A critical weapon that will enable energy utilities to successfully transition to renewable energy sources is data and analytics. Utilities collect a wide variety of data, such as smart meter data from customers, sensor data from generating plants, weather data from external agencies, market data for energy traders, location data, and so on. Utilities use all of this data to forecast energy demand, predict generating output, run predictive analytics for preventative maintenance, optimize maintenance team operations, deliver insights to customers to modify their consumption patterns, etc. The challenge for utilities is that this valuable data is stored in different repositories — in data lakes, applications, Internet of Things (IoT) clouds, time-series databases, and so on.
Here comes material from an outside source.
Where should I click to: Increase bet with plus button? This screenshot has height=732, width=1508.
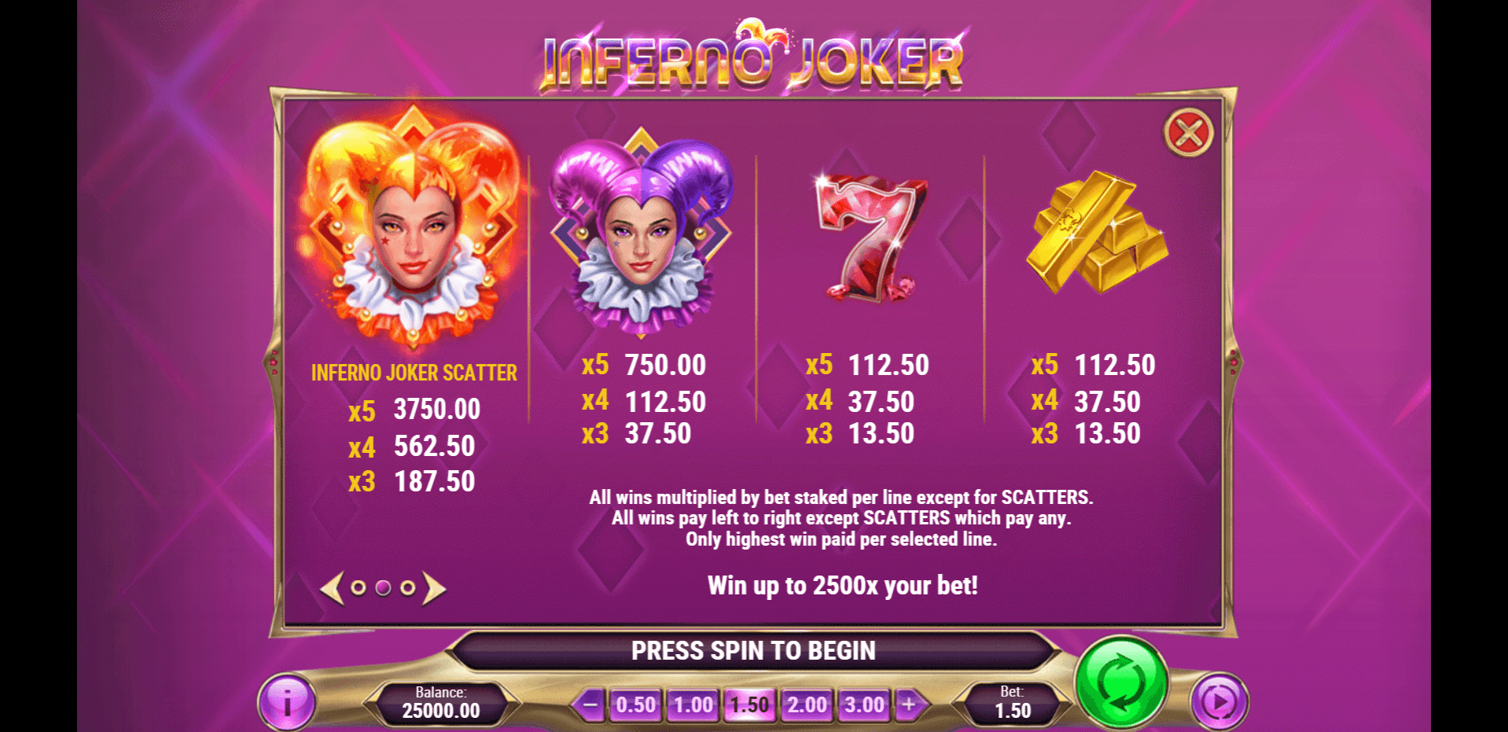(910, 704)
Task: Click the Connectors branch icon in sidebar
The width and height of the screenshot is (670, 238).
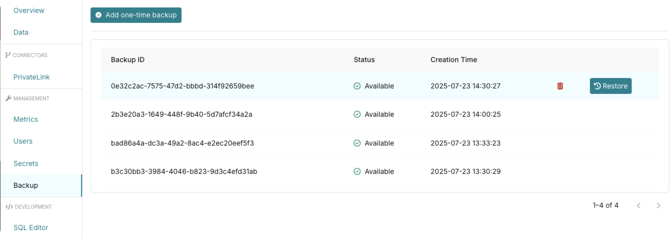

Utilities need to leverage a modern data architecture, such as a data fabric, to make this data readily available and accessible to those teams within the organization that need it.

This is exactly what energy utilities such as TransAlta is doing. TransAlta is using the Denodo Platform to access and use sensor data from wind turbines and weather data from external agencies to predict icing events on the wind turbine blades. Blade icing can affect turbine efficiency and can also cause an imbalance that can lead to greater wear-and-tear and maintenance costs. TransAlta operations controllers can use this icing information to decide whether to shut down a wind turbine or keep it running at a lower capacity.

Also, a large utility in Texas collects over 800M smart meter readings every day and uses the Denodo Platform to integrate this data with asset geolocation data to determine the cause, location, and extent of power outages. This enables the utility to proactively contact customers to inform them of known outages, preventing a flood of calls to its contact centers. The Denodo Platform also integrates the utility’s workforce GPS data and status to accelerate its response to outages.